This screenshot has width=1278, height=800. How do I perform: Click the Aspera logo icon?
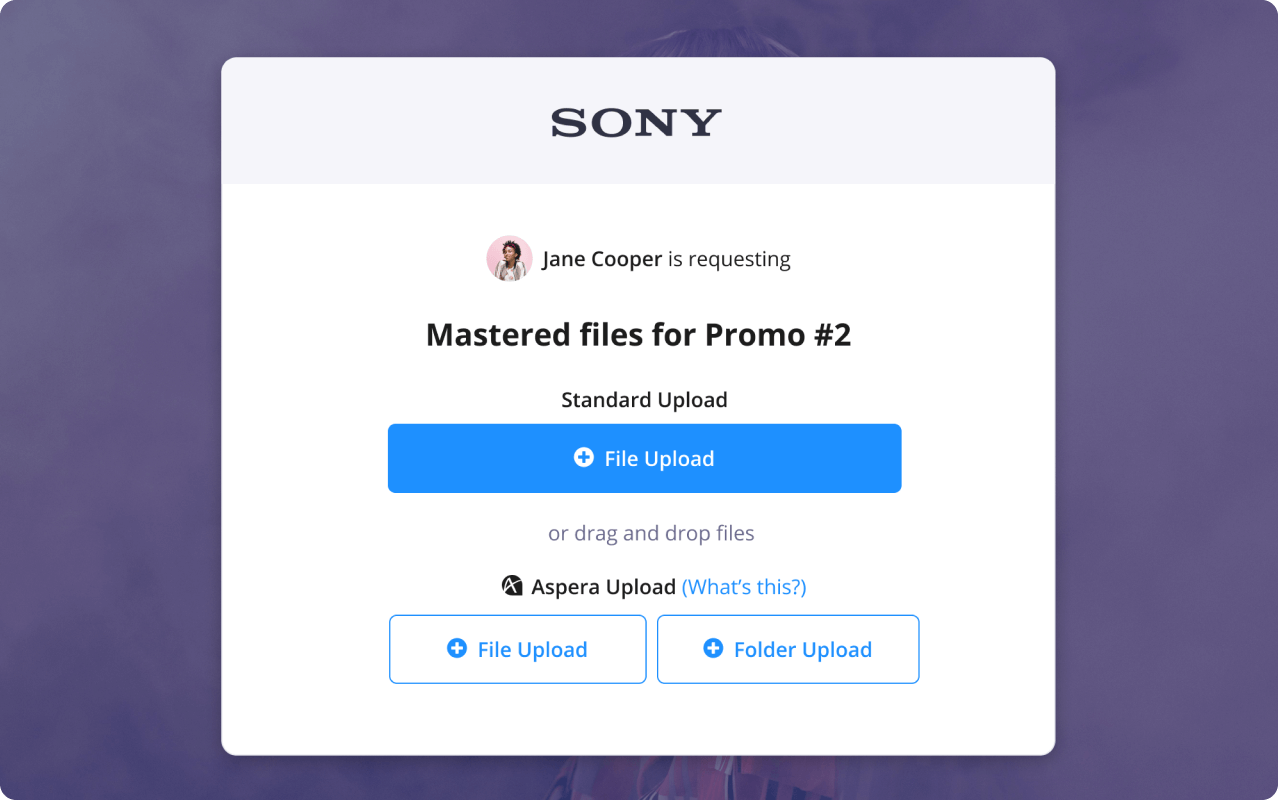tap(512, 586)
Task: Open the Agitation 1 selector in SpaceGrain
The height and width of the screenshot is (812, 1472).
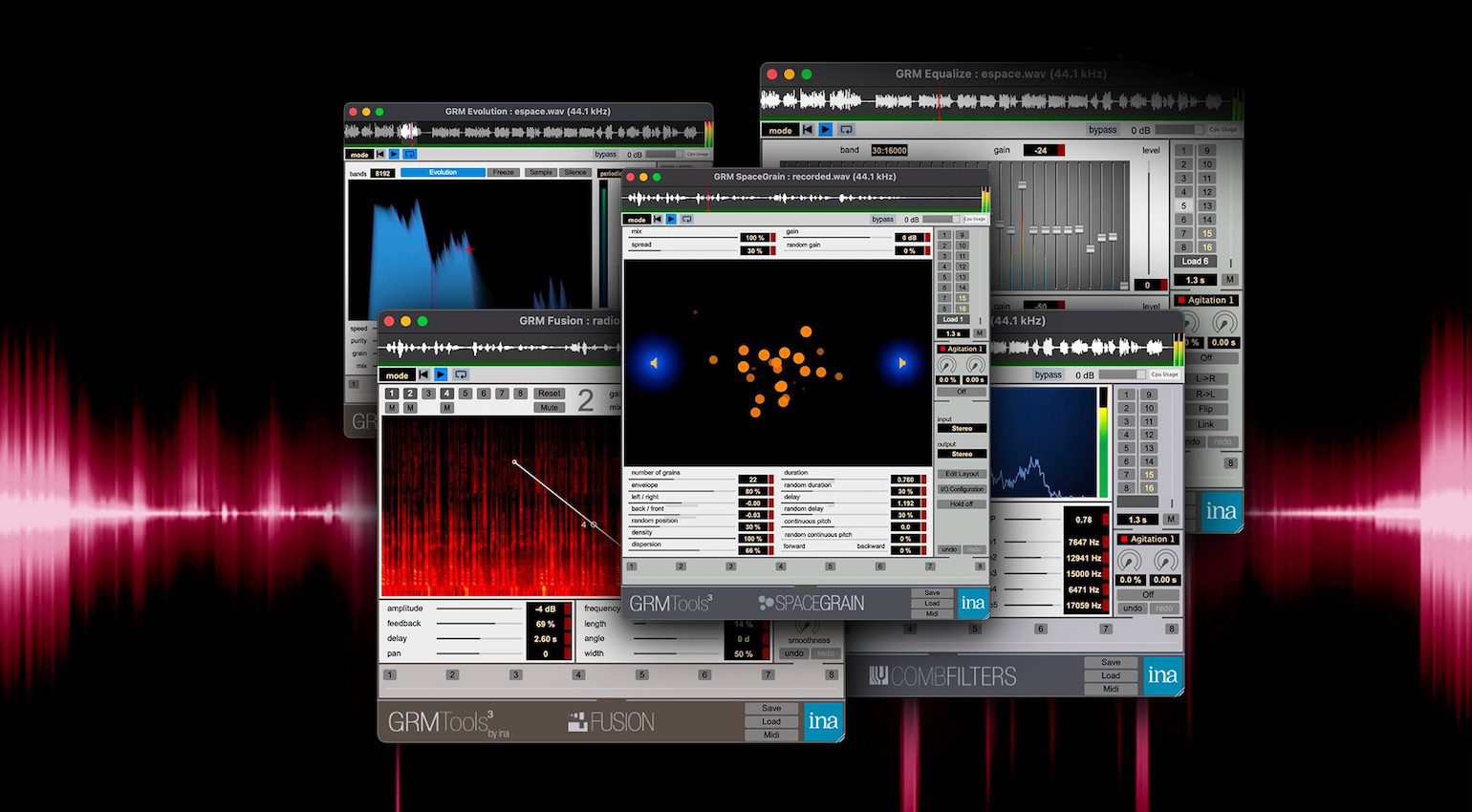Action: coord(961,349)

◆ **TO DO**: Omit the pictures and output all of the other material exactly.

◆ **RESULT OF THIS TASK**:
This screenshot has width=1278, height=800. How do I perform: Click the Aspera logo icon?
tap(512, 586)
Task: Open the Agitation 1 selector in SpaceGrain
The height and width of the screenshot is (812, 1472).
Action: coord(961,349)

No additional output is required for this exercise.